═══ Data shown ═══

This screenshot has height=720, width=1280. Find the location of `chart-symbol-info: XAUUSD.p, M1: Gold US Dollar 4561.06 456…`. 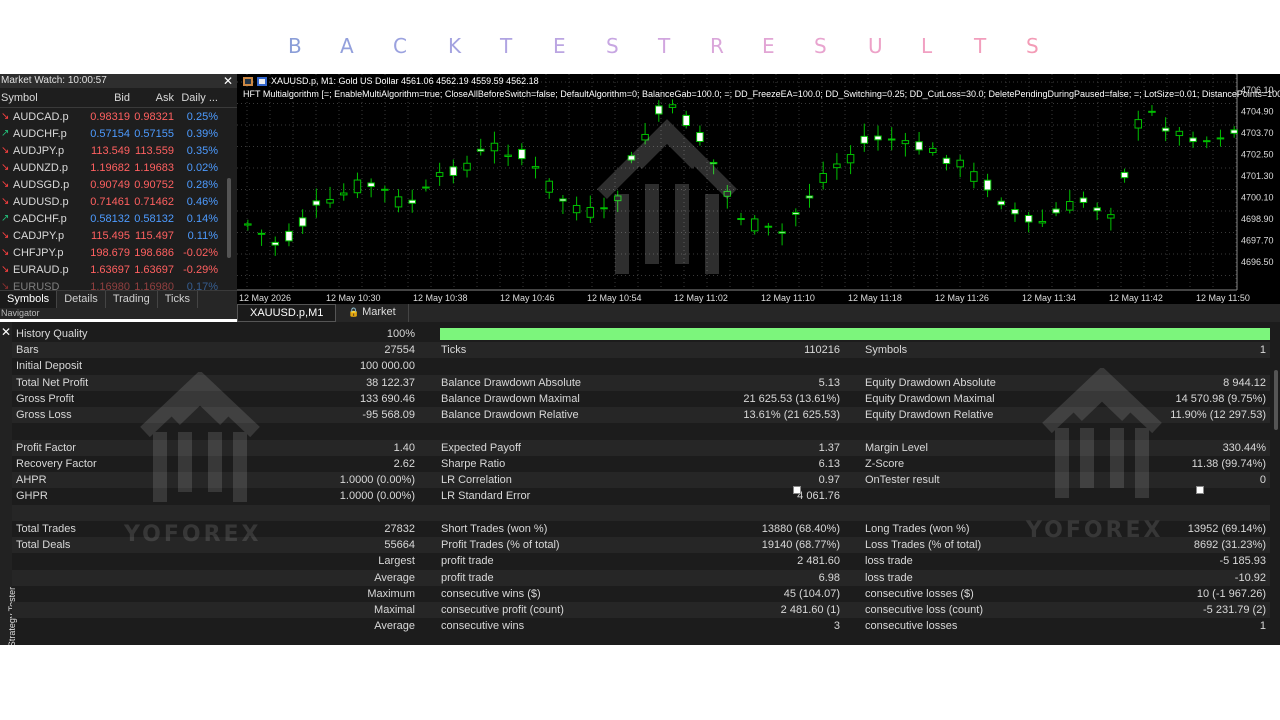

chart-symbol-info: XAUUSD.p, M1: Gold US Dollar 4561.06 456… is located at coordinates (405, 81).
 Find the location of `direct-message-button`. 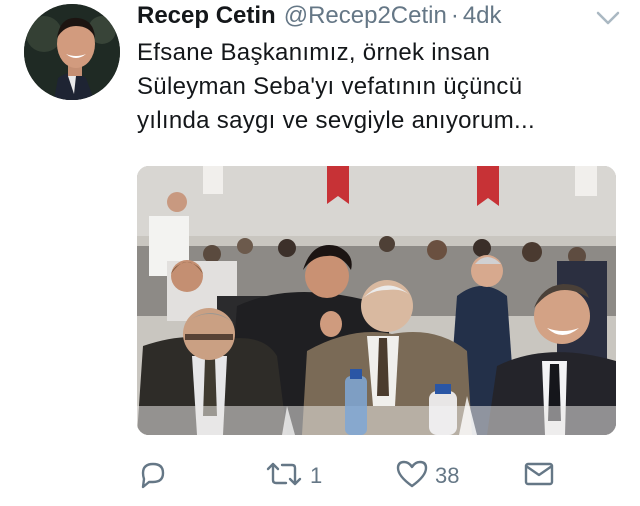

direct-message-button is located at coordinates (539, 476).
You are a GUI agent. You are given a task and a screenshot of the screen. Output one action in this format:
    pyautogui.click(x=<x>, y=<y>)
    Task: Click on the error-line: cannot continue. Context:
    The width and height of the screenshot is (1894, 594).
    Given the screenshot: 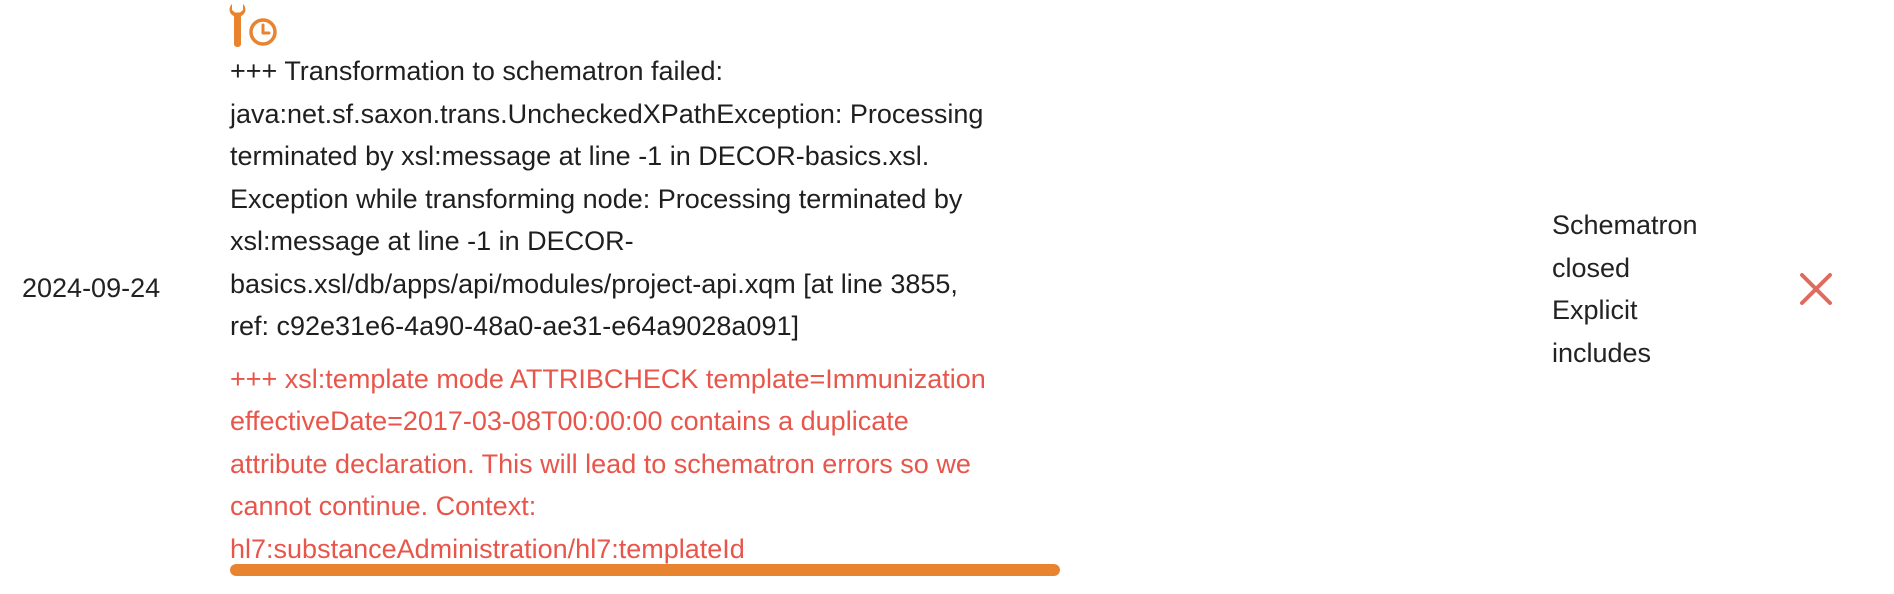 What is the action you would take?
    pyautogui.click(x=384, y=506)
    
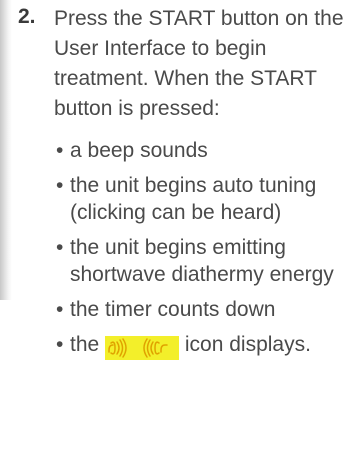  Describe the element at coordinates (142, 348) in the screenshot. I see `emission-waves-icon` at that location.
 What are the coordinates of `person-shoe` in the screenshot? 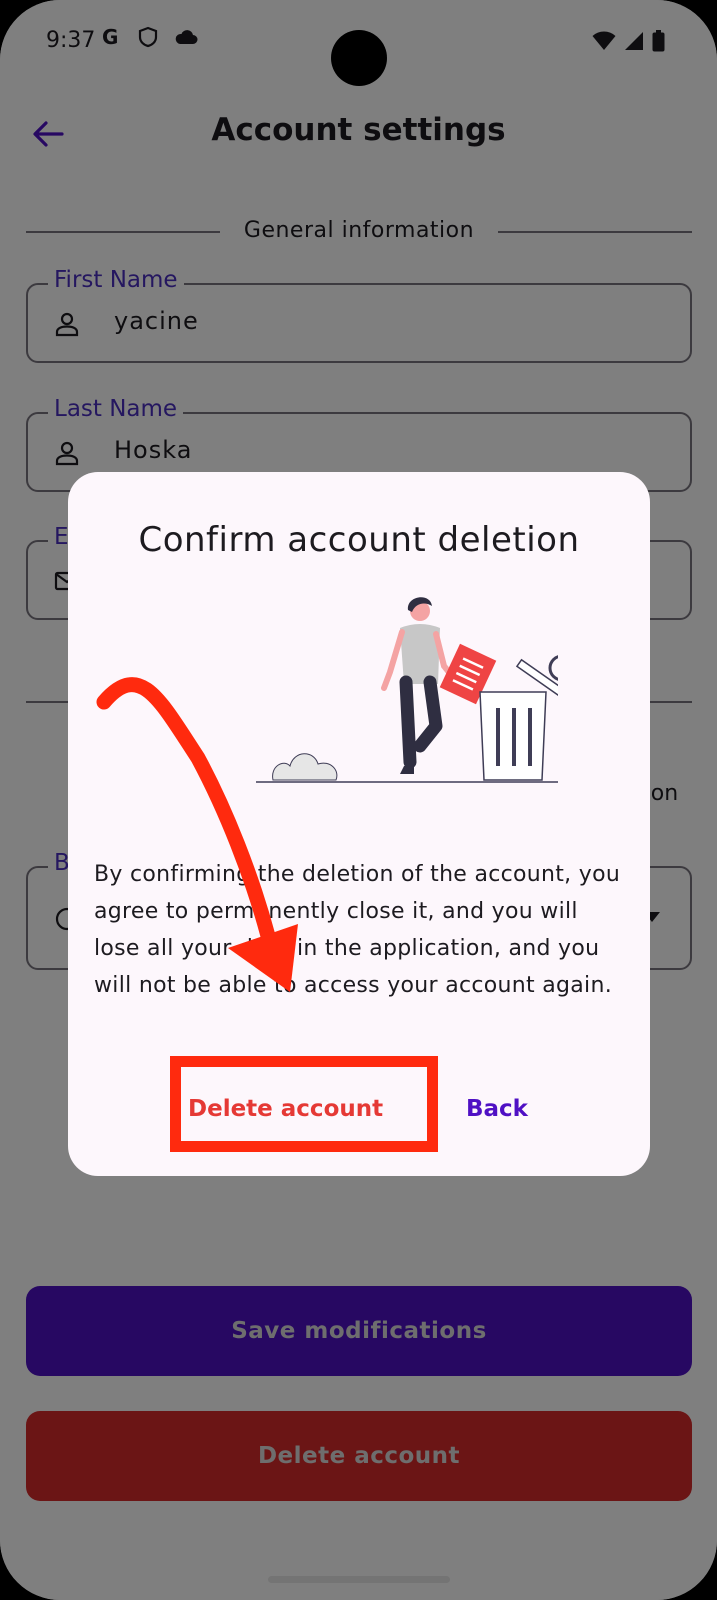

═══

**Your objective:** Can you repeat word for word everything in the entries from the line containing "You are a GUI" down to the line containing "The width and", including both of those lines?

**Expected answer:**
You are a GUI agent. You are given a task and a screenshot of the screen. Output one action in this format:
    pyautogui.click(x=<x>, y=<y>)
    Task: Click on the error-line: cannot continue. Context:
    The width and height of the screenshot is (1894, 594).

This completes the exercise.